Depuis 6 ans, le Kréol West Indies a ouvert ses portes dans l’archipel guadeloupéen. Cette galerie-musée qui allie art contemporain et objets anciens et qui organise des événements dédiés aux arts vivants a été créée par Vincent Nicaudie. Elle est fréquentée par une clientèle locale et touristique.
Le Kréol West Indies est installé dans deux lieux dans l’archipel guadeloupéen : le premier a été ouvert, en 2012, dans la commune de Grand-Bourg sur l’île de Marie-Galante; le second, en 2015, sur la longue route de la Pointe des Châteaux dans la commune de Saint-François en Guadeloupe.

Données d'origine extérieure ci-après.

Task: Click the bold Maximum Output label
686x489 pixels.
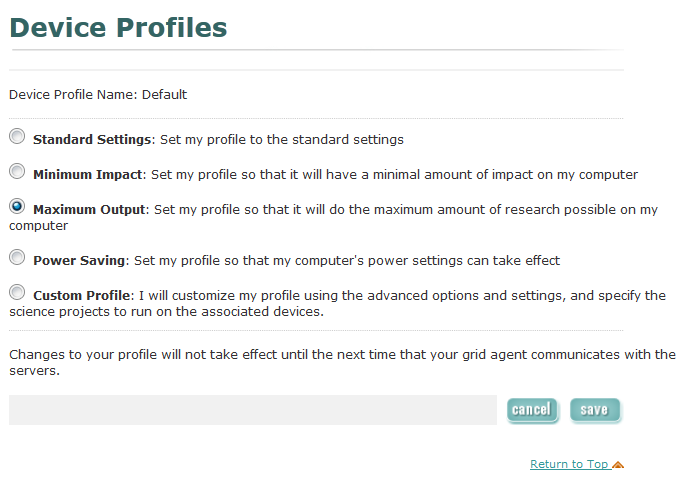Action: click(x=90, y=210)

L’homme qui est à l’origine de ce concept assez particulier s’appelle Vincent Nicaudie. Originaire du Sud-Ouest de la France, il a passé son enfance en Afrique. Il a débarqué en Guadeloupe, il y a plus d’une trentaine d’années, et a dirigé des établissements hôteliers à Saint-Barthélemy, en Martinique et en Guadeloupe.“Ma dernière expérience de gestionnaire a été un échec alors, au lieu de m’effondrer j’ai réflechi pour trouver comment rebondir et j’ai construit le projet “Kréol West Indies”. Pour moi, c’était naturel car dès mon arrivée ici, j’avais commencé des collections d’objets anciens, je m’intéressais à l’histoire de la Caraïbe, à tout ce qui concerne l’ethno-archéologie, à la traite négrière etc. Je suis aussi un passionné d’art caribéen et tout particulièrement de la peinture. En 2012, j’ai eu l’idée d’associer mes deux passions en créant un établissement qui soit en même temps un musée et une galerie d’art”, raconte-t-il.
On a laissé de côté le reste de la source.